Como Maura, milhares de londrinenses dependem exclusivamente dos orelhões para falar com parentes, fechar negócios e até pedir socorro em emergências. Esse amigo de tantas horas completou ontem 32 anos no Brasil, desde que foi inaugurado no Rio de Janeiro. A cabine em forma de concha ficou tão popular que, hoje, qualquer telefone público é chamado de orelhão.
Independente do formato da cabine, eles somam, em Londrina, 4.034 aparelhos, número que se mantém desde 2002 e representa uma média de 8,26 telefones públicos a cada mil habitantes. A Sercomtel comemora o número, que superou a meta estabelecida pela Agência Nacional de Telefonia (Anatel), de seis aparelhos a cada mil habitantes. A exigência de se manter um telefone público a cada 300 metros também foi cumprida, de acordo com o presidente da Sercomtel, João Rezende.
''Agora estudamos um processo de revitalização para melhorar a imagem dos orelhões, especialmente no Centro. Para isso, só estamos esperando a CMTU (Companhia Municipal de Trânsito e Urbanização) definir como vai ficar a ocupação dos espaços centrais'', afirma.
Apesar da boa cobertura pelas regiões da cidade, a democratização do uso dos telefones públicos ainda se depara com um obstáculo: o custo dos cartões telefônicos. Com a extinção dos cartões de 20 e 30 unidades, a única opção para os usuários é adquirir os cartões de 40 unidades, que chegam a custar R$ 5 em alguns pontos de venda.
''Tá muito caro, sempre que pode a gente liga a cobrar. Era melhor com ficha, você só comprava o quanto precisava'', diz Maura. ''Tinha que ter um cartão mais em conta, não é toda hora que você tem R$ 4, R$ 5 pra dar. O cartão não rende, você fala um pouquinho e já acabou!'', reclama a comerciante Regina da Rocha Escanez, da Vila Casoni (Região Central).

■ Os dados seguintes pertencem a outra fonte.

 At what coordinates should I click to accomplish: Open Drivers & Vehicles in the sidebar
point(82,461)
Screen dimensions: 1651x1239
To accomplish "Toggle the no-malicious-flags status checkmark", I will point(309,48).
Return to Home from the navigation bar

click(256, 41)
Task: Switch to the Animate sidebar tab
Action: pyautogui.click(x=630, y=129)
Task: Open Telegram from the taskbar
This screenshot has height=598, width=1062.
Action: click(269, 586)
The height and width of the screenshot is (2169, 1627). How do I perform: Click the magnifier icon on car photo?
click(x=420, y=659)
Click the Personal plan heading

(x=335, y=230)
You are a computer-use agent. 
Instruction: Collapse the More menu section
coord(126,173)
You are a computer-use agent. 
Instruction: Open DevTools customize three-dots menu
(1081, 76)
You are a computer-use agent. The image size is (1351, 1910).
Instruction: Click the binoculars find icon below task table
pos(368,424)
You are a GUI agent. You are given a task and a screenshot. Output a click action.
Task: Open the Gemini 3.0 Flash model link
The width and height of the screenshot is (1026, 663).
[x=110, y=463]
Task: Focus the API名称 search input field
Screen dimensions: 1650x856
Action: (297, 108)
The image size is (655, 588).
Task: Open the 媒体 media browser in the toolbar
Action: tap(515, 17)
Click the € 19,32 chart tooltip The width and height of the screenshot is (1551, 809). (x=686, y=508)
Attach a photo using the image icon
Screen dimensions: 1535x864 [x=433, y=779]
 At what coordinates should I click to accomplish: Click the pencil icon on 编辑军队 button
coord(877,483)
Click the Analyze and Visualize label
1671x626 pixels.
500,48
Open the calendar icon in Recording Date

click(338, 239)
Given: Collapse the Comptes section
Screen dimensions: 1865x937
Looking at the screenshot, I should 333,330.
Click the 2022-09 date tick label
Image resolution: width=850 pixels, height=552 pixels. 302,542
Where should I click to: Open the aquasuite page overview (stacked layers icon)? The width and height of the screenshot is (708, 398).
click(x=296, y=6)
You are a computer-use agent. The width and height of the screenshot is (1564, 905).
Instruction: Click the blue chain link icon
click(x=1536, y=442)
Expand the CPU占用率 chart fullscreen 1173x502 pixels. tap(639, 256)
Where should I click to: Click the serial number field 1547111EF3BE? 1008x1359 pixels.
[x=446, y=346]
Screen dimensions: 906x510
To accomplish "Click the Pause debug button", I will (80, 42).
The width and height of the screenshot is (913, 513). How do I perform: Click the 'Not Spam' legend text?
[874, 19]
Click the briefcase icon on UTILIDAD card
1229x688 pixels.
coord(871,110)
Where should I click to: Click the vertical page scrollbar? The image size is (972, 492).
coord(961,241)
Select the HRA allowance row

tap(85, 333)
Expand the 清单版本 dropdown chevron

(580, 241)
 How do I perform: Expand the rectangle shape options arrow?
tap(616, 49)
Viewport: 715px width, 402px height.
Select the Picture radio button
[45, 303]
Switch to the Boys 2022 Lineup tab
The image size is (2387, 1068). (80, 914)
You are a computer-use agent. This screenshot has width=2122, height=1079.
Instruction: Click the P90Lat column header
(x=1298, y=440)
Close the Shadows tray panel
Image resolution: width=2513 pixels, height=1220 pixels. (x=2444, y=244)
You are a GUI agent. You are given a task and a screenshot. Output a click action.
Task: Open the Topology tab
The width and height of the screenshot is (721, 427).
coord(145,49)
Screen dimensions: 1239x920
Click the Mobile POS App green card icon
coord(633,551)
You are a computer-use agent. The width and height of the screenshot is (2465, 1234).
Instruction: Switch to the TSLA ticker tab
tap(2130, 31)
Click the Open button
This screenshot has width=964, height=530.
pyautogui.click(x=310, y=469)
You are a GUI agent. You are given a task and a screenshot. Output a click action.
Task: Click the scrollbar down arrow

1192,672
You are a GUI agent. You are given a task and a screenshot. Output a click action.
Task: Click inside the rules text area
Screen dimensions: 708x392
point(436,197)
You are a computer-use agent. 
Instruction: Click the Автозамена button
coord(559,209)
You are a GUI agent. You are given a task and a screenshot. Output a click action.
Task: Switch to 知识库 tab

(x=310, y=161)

O presidente da Sercomtel sustenta que o custo de ''R$ 3,57 para 40 ligações (unidades) é baratíssimo'', e que ''com os cartões as pessoas têm, hoje, mais acesso aos telefones''. O preço citado se refere ao valor por atacado, e só vale para um mínimo de 10 cartões comprados diretamente nos postos da Sercomtel.